Good for Badgey, but really… how did he achieve such an existential feat? This episode sure does yadda-yadda over how a hologram with access to Starfleet’s subspace network can achieve infinite knowledge and extra-dimensional existence. Dubious explanation aside, we hope Lower Decks eventually gives us a look at what universe Badgey ends up creating.
A Fond Farewell?
Taken together, “A Few Badgeys More” was a middle-of-the-road episode for this otherwise strong season. It wasn’t as laugh-out-loud funny as what we’ve come to expect from this show. More importantly, too many lingering moments of “how did he/she do that?” exist to stop this episode from elevating to Lower Decks’ usual quality. Some other such examples besides what we spotlighted above:
- Badgey was able to “salvage” and thus take over the first Drookmani he attached to, but how did he convince every other Drookmani to follow him?
- Just because Badgey knows all possible shield frequencies for the Cerritos – a fact he helpfully exposits to our heroes – how could he pick which one or ones is needed to punch through the ship’s defenses?
- Why couldn’t Badgey use his ship’s sensors to find where Rutherford, Mariner, and Goodgey are hiding? And why is the Drookmani crew so terrible at searching their own ship for the enemy?
- How could Badgey fatally break the back of Logic-y, a hologram?

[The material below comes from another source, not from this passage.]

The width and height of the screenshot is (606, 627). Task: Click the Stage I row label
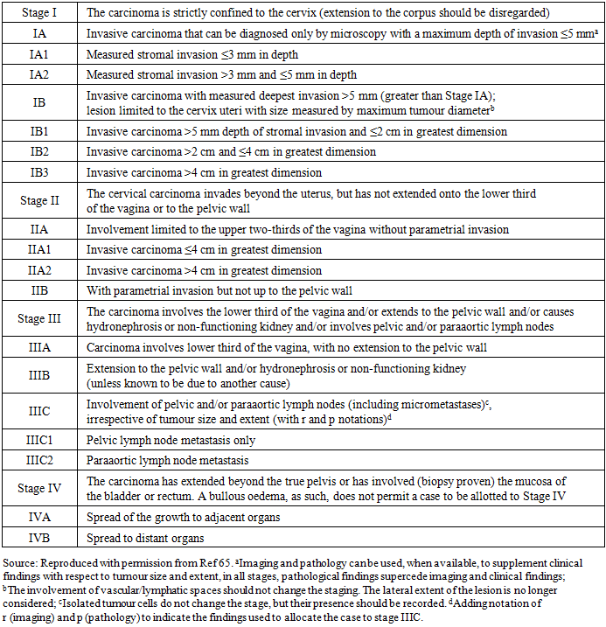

In any case, this episode does important things for Badgey’s multi-season storyline in this show, and seemingly resolves AGIMUS and Peanut Hamper’s narrative. That’s no small feat for 25 minutes. If we don’t see these robotic characters again, “A Few Badgeys More” gives them a decent send-off. More relevant for this season, however, is the next breadcrumb trail in the mystery alien ship storyline. Why would someone or something capture various ships and not destroy them? The first thing we think of is how V’Ger captured ships in its path; wouldn’t it be cool if Lower Decks’ mystery ship was related to the famous vessel from The Motion Picture? There are certainly plenty of theories out there about what this alien ship is, and, more than ever, we’re looking forward to seeing what Lower Decks has in store for us.
- “The Stars at Night” contains a teaser that directly foreshadows Badgey’s return.
- The establishing shot of the Daystrom Institute in this episode mirrors the same shot from Star Trek: Picard’s “Remembrance.”
- We certainly appreciate how Jeffrey Combs can breathe so much life and energy into his motionless character. How do you bring an almost non-animated character to life? You make sure the voice actor kills the performance, and that’s what Combs does here.
- Why was Peanut Hamper surprised at AGIMUS’ arrival at her family’s station? Wouldn’t she have detected the incoming Starfleet shuttle?
- Just before ascending, Badgey says he might check out the Black Mountain. As told by Shaxs in “We’ll Always Have Tom Paris,” this mountain is a battleground where souls go after death. We briefly saw this mountain in the background during Boimler’s visit to the afterlife in “In the Cradle of Vexilon.”